• What to produce: Every line below that includes the word "beside" needs to be copied.

• Dataset content:
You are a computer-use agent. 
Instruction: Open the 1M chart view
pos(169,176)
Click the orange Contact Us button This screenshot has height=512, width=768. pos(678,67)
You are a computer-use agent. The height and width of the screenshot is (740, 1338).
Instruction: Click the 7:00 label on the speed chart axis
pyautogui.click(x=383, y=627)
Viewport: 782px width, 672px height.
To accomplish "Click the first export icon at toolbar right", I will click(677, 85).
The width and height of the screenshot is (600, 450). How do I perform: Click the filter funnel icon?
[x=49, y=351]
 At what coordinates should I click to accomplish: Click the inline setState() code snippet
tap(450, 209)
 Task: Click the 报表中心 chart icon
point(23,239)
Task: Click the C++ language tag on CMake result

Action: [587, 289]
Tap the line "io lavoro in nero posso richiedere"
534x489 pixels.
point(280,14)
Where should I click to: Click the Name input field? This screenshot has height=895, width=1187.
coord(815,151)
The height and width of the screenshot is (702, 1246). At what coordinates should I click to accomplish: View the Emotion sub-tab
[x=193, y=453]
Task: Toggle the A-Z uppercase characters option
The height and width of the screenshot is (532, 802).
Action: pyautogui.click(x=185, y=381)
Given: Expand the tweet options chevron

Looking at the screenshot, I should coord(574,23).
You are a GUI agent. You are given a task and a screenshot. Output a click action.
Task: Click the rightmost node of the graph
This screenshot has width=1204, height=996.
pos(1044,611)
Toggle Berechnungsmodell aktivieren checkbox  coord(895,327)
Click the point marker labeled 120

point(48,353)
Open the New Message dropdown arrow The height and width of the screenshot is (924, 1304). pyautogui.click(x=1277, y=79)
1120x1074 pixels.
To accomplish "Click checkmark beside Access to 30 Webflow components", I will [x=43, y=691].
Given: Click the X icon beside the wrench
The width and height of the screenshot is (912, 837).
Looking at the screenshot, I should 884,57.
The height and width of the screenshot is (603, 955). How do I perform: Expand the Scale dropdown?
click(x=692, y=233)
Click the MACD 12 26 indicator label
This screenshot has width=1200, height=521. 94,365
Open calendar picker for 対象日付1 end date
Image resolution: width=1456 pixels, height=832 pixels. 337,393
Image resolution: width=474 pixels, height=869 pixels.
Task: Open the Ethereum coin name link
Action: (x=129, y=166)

• Finished task:
To accomplish "Click checkmark beside Access to 30 Webflow components", I will [x=43, y=691].
Given: Click the X icon beside the wrench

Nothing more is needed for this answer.